Mistake #5: Being sloppy with the lunge line
Always keep your lunge line organized in equal loops and never wrapped around your hand. Never let your lunge line touch the ground, as you may risk your horse’s or your own feet becoming entangled in the line.
Mistake #6: Not standing your ground
You must insist that your horse respects your space while you are lunging. Do not back away from him. Instead, use your long lunge whip towards his shoulder and assert your dominance with your body language (the way you would while handling your horse at other times). Your horse should have a healthy respect for, but not fear of, your personal space and the whip.
If you are working with a horse that becomes defensive or even aggressive, keep a safe distance and do not push. You will need to continue working toward establishing a foundation of general respect — but it’s important to do so safely. A large dependable circle is critical to the horse being able to find his balance and build consistency in his frame and tempo, while giving you both the space to feel comfortable.
Mistake #7: Not maintaining a good position
Your lunging position reflects your riding position. Your hips should face your horse in the “pie wedge”, your hands should be soft but ready, your elbows should be in and near your hips, your thumbs should be up and your feet should be a guide (in this case, with one foot firmly planted) to build good geometry.
Mistake #8: Staying the same
You should change direction often in lunging, which can be a pain, so use tack adjustments as an opportunity to switch it up. Never go longer than five to six minutes on one side, and change gaits frequently to engage your horse’s mind.
Mistake #9: Alternating your voice commands
I try to remain consistent in word, tone and sound when giving and repeating commands. For instance, when I want my horse to transition to a faster gait, I say the word “trot” or “canter”, always starting with a low tone and ending with a higher-pitched tone.
Mistake #10: Doing too much, too soon
If you or your horse are new to lunging, it’s best to develop your skills in an enclosed space. I would suggest starting in the round pen first and then moving to a bigger enclosed arena. Lunging takes lots of coordination and it requires time to master.
Additional lunging tips
- When I lunge my horse, I try to keep him on a 20-meter circle minimum, especially if I’m asking him to do anything more than walk. I usually don’t lunge for more than 15 minutes total, to prevent boredom.
- Side reins are a great tool for encouraging your horse to use his back while moving. I almost always lunge my horse with side reins, otherwise he’s only getting cardio exercise rather than also building back muscle and improving his balance. If you are unfamiliar with side reins, I encourage you to seek the help of a professional first.

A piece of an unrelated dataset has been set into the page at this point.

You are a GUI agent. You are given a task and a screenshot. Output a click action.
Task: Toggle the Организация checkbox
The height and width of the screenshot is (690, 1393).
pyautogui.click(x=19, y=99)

- I lunge my horses a couple of times a week for just a few minutes as a warm-up, or for about 15 minutes if I don’t have time to ride. Regular lunging has many benefits – it gives me time to connect with my horse, allows him to work for a while without having to carry me, and offers the opportunity for me to check that he’s sound. Lunging on a regular basis also serves to keep the skill fresh, reinforce your dominance and help train your eye.
- It’s a good idea to put protective wraps (such as polo wraps) on your horse for lunging. This is an inexpensive way to help prevent injury if he scrapes his legs together while traveling on the circle.
- Never crack your whip. The sharp sound can make your horse and other horses around you nervous. It’s better to practice brushing your horse’s hind end gently, using a very long whip with a long lash. This will help to engage his hind end and lift his back for better balance.
- Keep in mind that lunging is not a form of punishment. It’s important to know that horses live in the moment and do not understand the concept of punishment the way that we do. The purpose of lunging is to build the horse’s fitness and balance while educating your eye to his movement and soundness.